L’élève comme personne n’existe plus. Il ne s’agit plus de s’intéresser à son développement réflexif, culturel, créatif, relationnel, psycho-socio-langagier, affectif. Il est la somme des « compétences » évaluées, réduit à ses réussites ou échecs. On peut ainsi l’orienter mathématiquement, sans se poser de questions. Je caricature ? Je crains, que non.

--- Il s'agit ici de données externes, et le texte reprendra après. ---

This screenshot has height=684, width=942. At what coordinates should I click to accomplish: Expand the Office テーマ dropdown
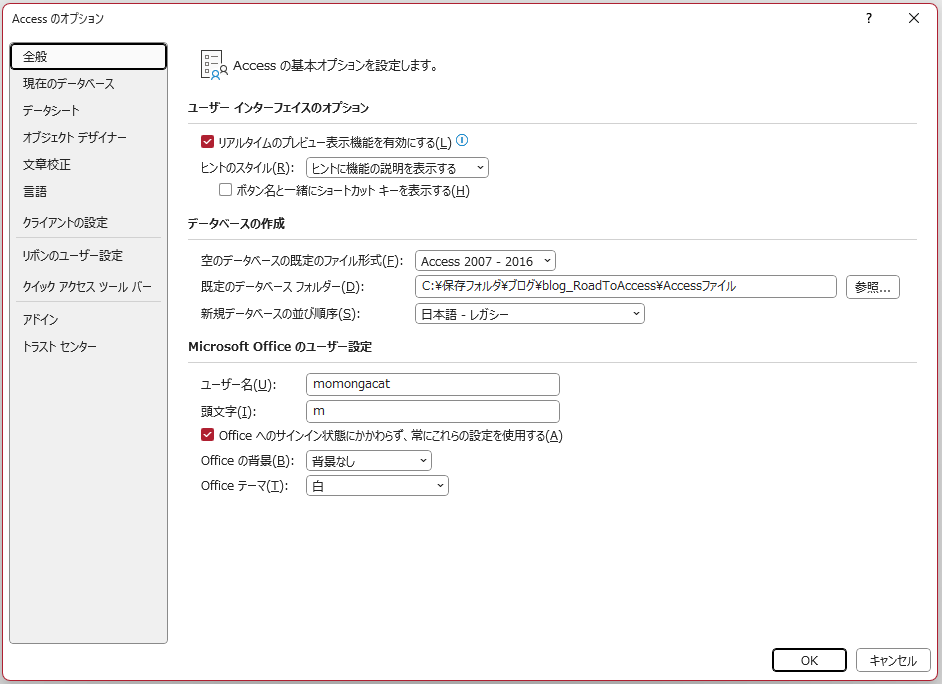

Le projet est fou, dangereux. Derrière la rhétorique de mots creux comme le « choc des savoirs fondamentaux » jamais explicités, il s’en prend aux finalités, fonctionnements, principes de deux disciplines, le français et les mathématiques parmi les plus décisives pour le devenir scolaire des élèves. Ces deux disciplines ont des représentants. Leurs associations professionnelles et de recherche ont leur mot à dire et témoignent d’une très longue expérience. Deux disciplines dont les enseignants souffrent de plus en plus de manque de temps pour, en collectif repenser un accompagnement plus précis des élèves, selon leurs besoins ou difficultés spécifiques. Des disciplines qui ont besoin de moments de concertation fréquents pour préparer, ajuster les cours (la nouvelle ministre offre généreusement deux demi-journées en juin !) Au japon c’est un tiers du temps de travail des enseignants dans l’établissement !
Ce projet de caporalisation des enseignants entre en cohérence avec une réforme de la formation et les réductions drastiques budgétaires qui s’annoncent. Plus besoin d’enseignants longuement formés, bien payés, auteurs de leur activité et de leurs choix didactiques et pédagogiques! Des formations expresses, très cadrées et verticales, pendant les congés de préférence, suffiront. Des vacataires remplaçables dotés d’ un kit de leçons : quelles économies !
Une école en uniforme (pas que vestimentaire), au pas cadencé de décrets, coupes financières, rhétorique mensongère, se met en ordre. Résistons. Ripostons. Proposons d’autres chemins pour que l’école soit à la hauteur des défis sociétaux, démocratiques, économiques devant nous.